In the passage on weight and obesity in Spain, rewrite the part starting at "Adult obesity rates" and ending at "next 10 years.", changing every "overweight" to "heavier than is healthy".

TEXT:
□ □ □ □ □
Before setting up this website business I’d worked for 13 years in international schools and a university in Spain. Something that I noticed over that period was that children got fatter! Maybe that observation can simply be explained by my move from Mallorca to Madrid as the kids in Mallorca enjoy much more of an outdoor life than in the capital. On the other hand this was a period of enormous growth in technological entertainment resulting in too many children replacing footballs with Playstations and the like. But what about diet? I wonder how that explains a growing trend towards obesity over that period which continues to this day. The following quote from the OECD may come as a surprise to readers who are under the assumption that diet and weight aren’t an issue in Spain.
Adult obesity rates in Spain are higher than the OECD average, but child rates are amongst the highest in the OECD. Two out of 3 men are overweight and 1 in 6 people are obese in Spain. One in 3 children aged 13 to 14 are overweight. The proportion of adults who are overweight is projected by the OECD to rise a further 10% during the next 10 years.
□ □ □ □ □
RECORD EXTRACTS:
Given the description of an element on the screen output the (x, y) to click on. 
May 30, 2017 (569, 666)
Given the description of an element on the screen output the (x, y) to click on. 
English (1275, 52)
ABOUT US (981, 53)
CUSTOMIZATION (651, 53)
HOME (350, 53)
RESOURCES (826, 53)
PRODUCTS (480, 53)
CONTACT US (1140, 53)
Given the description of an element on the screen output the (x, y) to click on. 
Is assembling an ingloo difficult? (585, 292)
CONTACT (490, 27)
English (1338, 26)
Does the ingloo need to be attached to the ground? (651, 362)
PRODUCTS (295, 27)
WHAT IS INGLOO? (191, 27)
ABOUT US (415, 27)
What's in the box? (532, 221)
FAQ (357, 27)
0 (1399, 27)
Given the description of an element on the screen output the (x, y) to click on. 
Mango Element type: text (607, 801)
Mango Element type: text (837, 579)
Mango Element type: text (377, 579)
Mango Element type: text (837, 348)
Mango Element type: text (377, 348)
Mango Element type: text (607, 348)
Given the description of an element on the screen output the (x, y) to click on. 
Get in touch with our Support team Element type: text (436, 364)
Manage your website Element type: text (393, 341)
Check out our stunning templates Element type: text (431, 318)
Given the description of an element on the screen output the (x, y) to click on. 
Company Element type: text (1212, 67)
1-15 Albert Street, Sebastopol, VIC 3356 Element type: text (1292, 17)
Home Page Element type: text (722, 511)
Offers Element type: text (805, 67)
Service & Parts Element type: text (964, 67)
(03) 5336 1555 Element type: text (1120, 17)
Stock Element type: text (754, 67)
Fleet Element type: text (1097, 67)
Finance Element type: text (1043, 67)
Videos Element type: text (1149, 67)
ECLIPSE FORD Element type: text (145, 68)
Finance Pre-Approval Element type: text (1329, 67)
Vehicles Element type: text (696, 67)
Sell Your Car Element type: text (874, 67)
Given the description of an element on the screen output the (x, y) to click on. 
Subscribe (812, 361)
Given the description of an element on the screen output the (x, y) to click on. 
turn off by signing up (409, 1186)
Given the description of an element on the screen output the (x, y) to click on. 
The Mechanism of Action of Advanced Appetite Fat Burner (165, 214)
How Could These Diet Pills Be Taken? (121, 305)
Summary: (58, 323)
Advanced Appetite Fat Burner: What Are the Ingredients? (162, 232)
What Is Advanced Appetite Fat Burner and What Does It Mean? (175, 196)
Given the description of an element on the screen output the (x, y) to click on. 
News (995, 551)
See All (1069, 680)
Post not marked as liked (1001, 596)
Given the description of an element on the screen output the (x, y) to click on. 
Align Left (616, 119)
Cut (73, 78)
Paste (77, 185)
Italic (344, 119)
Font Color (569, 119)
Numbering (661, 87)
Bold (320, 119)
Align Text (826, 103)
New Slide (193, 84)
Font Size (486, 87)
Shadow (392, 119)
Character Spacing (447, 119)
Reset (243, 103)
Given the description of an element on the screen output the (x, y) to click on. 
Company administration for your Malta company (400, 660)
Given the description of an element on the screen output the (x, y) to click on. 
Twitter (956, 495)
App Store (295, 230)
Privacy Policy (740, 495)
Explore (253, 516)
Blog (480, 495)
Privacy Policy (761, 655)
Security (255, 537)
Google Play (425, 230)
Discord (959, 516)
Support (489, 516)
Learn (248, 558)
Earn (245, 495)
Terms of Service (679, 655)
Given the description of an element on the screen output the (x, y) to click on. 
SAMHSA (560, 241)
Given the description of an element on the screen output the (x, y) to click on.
□ □ □ □ □
WRITTEN SOLUTION:
Adult obesity rates in Spain are higher than the OECD average, but child rates are amongst the highest in the OECD. Two out of 3 men are heavier than is healthy and 1 in 6 people are obese in Spain. One in 3 children aged 13 to 14 are heavier than is healthy. The proportion of adults who are heavier than is healthy is projected by the OECD to rise a further 10% during the next 10 years.